Collectivistic cultures don’t know how to manage forming a single identity.—Dr. Shainna
For many, love means couples buying each other gifts, going out to expensive dinners, and making sure all of it is captured on Instagram for single people to see and spiral into self-loathing because no one “loves” them.
Sounds about right?
I’m Indo-Guyanese. I didn’t grow up in a very affectionate household, which is something I think a lot of us can relate to. For instance, I believe my parents acknowledged Valentine’s Day after we moved to the U.S. because it was a thing in school to share Valentine’s Day cards with everyone in your class. My mother always bought chocolate for me and my sisters. My father, after we were old enough to form the opinion that this is the holiday where husbands are supposed to give their wives presents and so we prompted him to, would buy my mother flowers and/or some other sort of small gift.
[Read Related: Self-Hatred to Self-Love: A Brown Girl’s Journey to Accepting Her Brown Skin]

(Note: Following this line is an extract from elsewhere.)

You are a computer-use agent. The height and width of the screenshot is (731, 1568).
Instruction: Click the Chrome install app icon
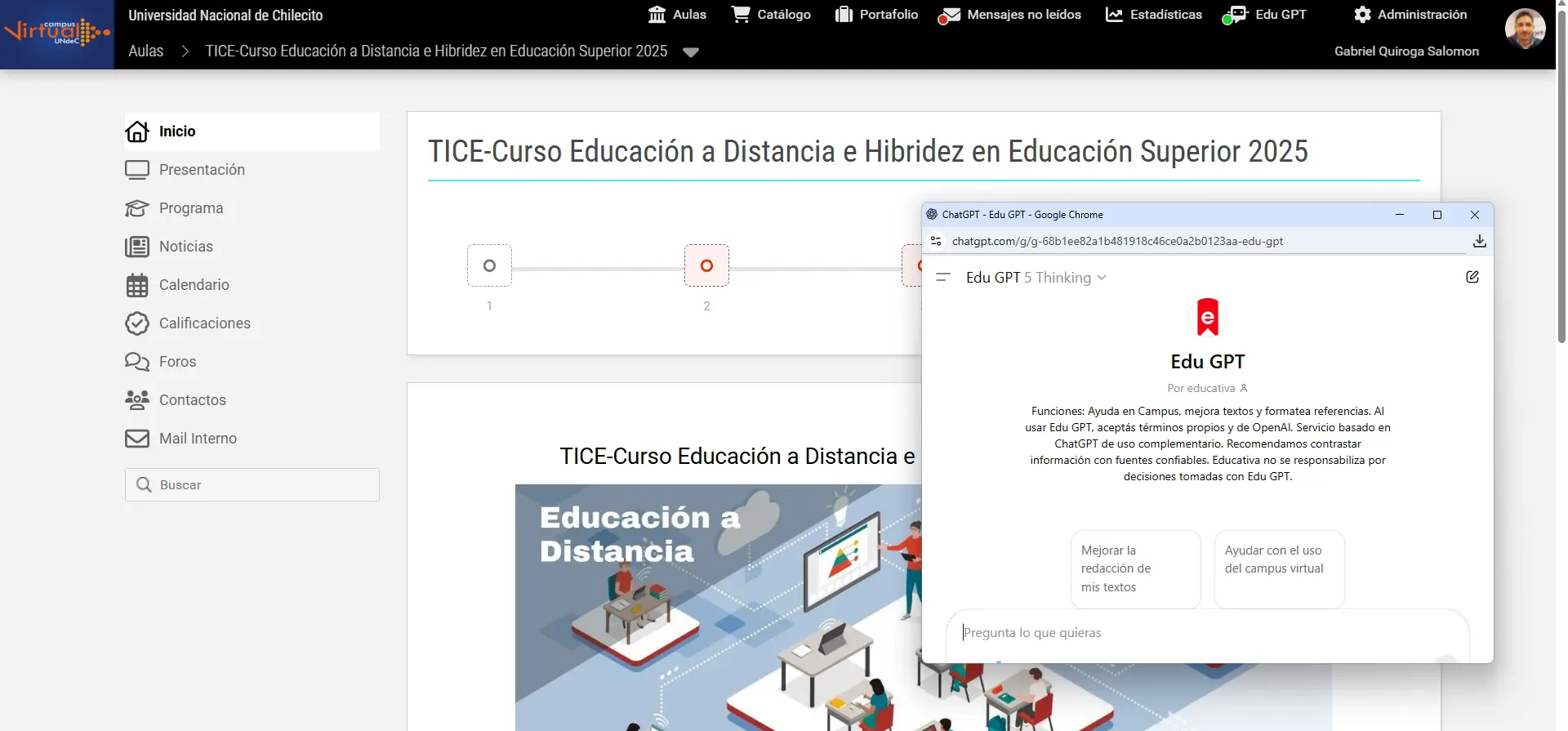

The point is, I didn’t grow up thinking this was an incredibly significant holiday until high school and everyone somehow paired off specifically for this day and the halls were overcrowded with girls and their boyfriends’ gestures of “love” aka balloons. I, of course, never participated because I wasn’t allowed to date. I still didn’t completely understand it but I did think to myself, “great, yet another reason for me to not fit in.” My self-loathing was strong back then.
As I got older and social media took hold of everyone’s lives I started to see things targeted at making single people feel terrible about themselves. Everything from ads to the captions in people’s posts made it seem like if you weren’t booed up by Valentine’s Day there was definitely something wrong with you. Then I saw the single girl retaliation (Galentine’s Day). The movement didn’t feel uplifting though. It felt like it was an us-against-them scenario and that didn’t feel right to me either. [I had started on my own self-love path at this point.] Couples should be allowed to celebrate and flaunt their celebration if they choose to. There’s no reason to send them hate. Likewise, single people should be allowed to want to celebrate and flaunt with the people they feel closest to as well.
In general and especially within the Indo-Caribbean community, singledom is not celebrated. Questions on why you aren’t married, why you can’t find someone, and on and on are especially triggering during the month of February. But why should it be? Why can’t we, as a community, celebrate self-love? Conversely, marriages are often seen as a final commitment that cannot be altered, no matter how abusive the people within the marriage are. So again, why can’t we, as a community, celebrate self-love, not just amongst single people, but amongst all of our people?
[Read Related: How I Chose Self-Love in the Face of Racism and Oppression]
I sat with Dr. Shainna, an Indo-Caribbean mental health therapist, educator, and advocate, based in Florida, to discuss this topic. Dr. Shainna works as a therapist within a private practice, runs a blog via Psychology Today, and has published a workbook entitled The Self-Love Workbook. Her areas of research and practice have included identity and culture, and how the two affect our mental health.
She notes that in collectivist cultures self-love is seen as narcissistic because the community does not know how to manage individual members of the community forming a single identity.
To break this mindset she first asks, “How do you define self-love?” It’s important to remember that there is no single, all-encompassing definition of self-love because self-love is multifaceted and different for different people.
Delving further, to shape self-love within a collectivist paradigm, Dr. Shainna recommends that you ask yourself the following, “What if you invested in yourself so you can be a better [sibling, parent, spouse, etc.]?” “What if you treat yourself with the same respect as you would your [sibling, parent, spouse, etc.]?” It’s a matter of using terms members of the community understand, which is something she emphasizes in her workbook.
So if it’s Valentine’s Day or simply just another day of the single interrogation, remember to practice self-love, as defined by you. Also just as important, remember self-love isn’t a “single person thing,” it’s an everyone thing because we all need it in order to try to be better versions of ourselves.